Congress has also recently signaled its interest in passing legislation to address ransomware attacks on critical infrastructure. On June 10, 2021, Senators Rob Portman (R-OH) and Gary Peters (D-MI), Ranking Member and Chairman of the Homeland Security and Governmental Affairs Committee wrote a letter to Acting Office of Management and Budget Director Shalanda Young and National Security Advisor Jake Sullivan seeking input from the administration as they “consider[] introducing and marking up legislation that will address the threat of ransomware attacks before the Senate’s August recess this year.” The Senators’ letter requests from the administration: “Information on strategies that relevant federal agencies are developing and implementing to combat ransomware attacks; any new authorities, or revisions to existing authorities, that would further empower relevant federal agencies to combat ransomware attacks and respond when they do occur; and suggestions for Congress to consider as we develop legislation and oversight plans to combat ransomware attacks.”  

These federal actions follow the Institute for Security and Technology’s Ransomware Task Force’s (RTF) April release of a report containing a comprehensive strategic framework to address ransomware attacks.
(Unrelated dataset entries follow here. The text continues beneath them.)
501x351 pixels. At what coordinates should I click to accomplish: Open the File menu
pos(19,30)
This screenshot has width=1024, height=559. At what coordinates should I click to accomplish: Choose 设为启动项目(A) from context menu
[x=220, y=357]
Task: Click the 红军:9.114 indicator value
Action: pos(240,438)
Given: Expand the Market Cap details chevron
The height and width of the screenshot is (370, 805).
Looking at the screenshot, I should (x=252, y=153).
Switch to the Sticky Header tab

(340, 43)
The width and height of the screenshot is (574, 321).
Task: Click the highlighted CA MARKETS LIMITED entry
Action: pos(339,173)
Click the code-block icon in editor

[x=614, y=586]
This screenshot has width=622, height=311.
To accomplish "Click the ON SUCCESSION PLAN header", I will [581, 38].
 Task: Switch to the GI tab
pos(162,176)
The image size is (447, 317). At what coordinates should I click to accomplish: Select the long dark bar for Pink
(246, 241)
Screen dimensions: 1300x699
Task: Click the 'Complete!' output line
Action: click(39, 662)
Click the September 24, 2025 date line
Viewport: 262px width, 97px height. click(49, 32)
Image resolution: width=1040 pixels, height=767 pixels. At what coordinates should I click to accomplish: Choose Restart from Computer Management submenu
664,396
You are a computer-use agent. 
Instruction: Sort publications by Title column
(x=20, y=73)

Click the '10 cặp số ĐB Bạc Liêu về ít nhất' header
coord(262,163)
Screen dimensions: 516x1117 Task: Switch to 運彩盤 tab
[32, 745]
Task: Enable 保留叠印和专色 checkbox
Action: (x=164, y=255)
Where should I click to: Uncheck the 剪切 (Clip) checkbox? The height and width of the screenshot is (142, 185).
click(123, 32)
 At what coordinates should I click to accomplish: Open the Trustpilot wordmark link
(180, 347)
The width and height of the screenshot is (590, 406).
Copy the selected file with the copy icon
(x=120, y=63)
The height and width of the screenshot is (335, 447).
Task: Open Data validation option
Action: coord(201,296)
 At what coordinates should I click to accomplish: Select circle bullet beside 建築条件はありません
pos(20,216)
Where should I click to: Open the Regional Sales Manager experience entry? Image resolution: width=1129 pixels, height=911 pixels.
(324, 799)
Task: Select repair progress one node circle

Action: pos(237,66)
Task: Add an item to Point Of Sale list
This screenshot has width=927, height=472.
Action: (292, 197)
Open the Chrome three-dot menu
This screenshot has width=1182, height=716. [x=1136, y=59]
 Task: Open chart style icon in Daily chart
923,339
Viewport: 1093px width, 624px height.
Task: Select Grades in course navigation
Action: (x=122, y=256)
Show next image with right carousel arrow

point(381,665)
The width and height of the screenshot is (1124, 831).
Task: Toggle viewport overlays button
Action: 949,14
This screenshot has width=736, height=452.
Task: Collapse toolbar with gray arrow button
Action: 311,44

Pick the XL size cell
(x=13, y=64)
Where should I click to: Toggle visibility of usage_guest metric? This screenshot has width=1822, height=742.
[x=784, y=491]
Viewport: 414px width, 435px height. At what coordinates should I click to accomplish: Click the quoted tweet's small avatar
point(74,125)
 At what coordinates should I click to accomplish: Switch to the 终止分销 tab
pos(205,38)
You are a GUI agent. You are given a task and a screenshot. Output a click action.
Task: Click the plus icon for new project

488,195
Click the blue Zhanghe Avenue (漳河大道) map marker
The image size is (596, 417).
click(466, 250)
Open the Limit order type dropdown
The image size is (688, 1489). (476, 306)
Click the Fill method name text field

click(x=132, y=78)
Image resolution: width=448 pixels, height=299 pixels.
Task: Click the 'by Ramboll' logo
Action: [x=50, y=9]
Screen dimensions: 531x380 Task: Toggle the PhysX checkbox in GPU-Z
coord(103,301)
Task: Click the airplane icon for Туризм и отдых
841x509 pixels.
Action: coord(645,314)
Authored by a broad panel of experts from the private sector, government, and international organizations, the report details 48 recommendations for reducing ransomware attacks in the U.S. and globally. These recommendations are organized around four goals: (1) deter ransomware attacks; (2) disrupt the ransomware business model; (3) help organizations prepare; and (4) respond to ransomware attacks more effectively. 

The report calls for “coordinated, international diplomatic and law enforcement efforts to proactively prioritize ransomware through a comprehensive, resourced strategy.” It also urges the U.S. to “lead by example and execute a sustained, aggressive, whole of government, intelligence-driven anti-ransomware campaign, coordinated by the White House.” It specifically calls for the establishment of “(1) an Interagency Working Group led by the National Security Council in coordination with the nascent National Cyber Director; (2) an internal U.S. Government Joint Ransomware Task Force; and (3) a collaborative, private industry-led informal Ransomware Threat Focus Hub.”  

The RTF report also says that “The cryptocurrency sector that enables ransomware crime should be more closely regulated. Governments should require cryptocurrency exchanges, crypto kiosks, and over-the-counter (OTC) trading ‘desks’ to comply with existing laws, including Know Your Customer (KYC), Anti-Money Laundering (AML), and Combatting Financing of Terrorism (CFT) laws.” 

The federal government’s adoption of even some of the RTF report’s policy recommendations may require businesses outside of traditional critical infrastructure industries to examine their responses to ransomware cyberattacks, as well as future risk assessments, more closely. However, regardless of whether Congress or the White House adopts a broad framework or initially focuses solely on critical infrastructure security with oversight measures like those administered by the recent TSA regulations, all businesses should develop a program for responding swiftly and appropriately in case of a ransomware or other cybersecurity attack. A future FMG article will address best practices for creating and maintaining such a program.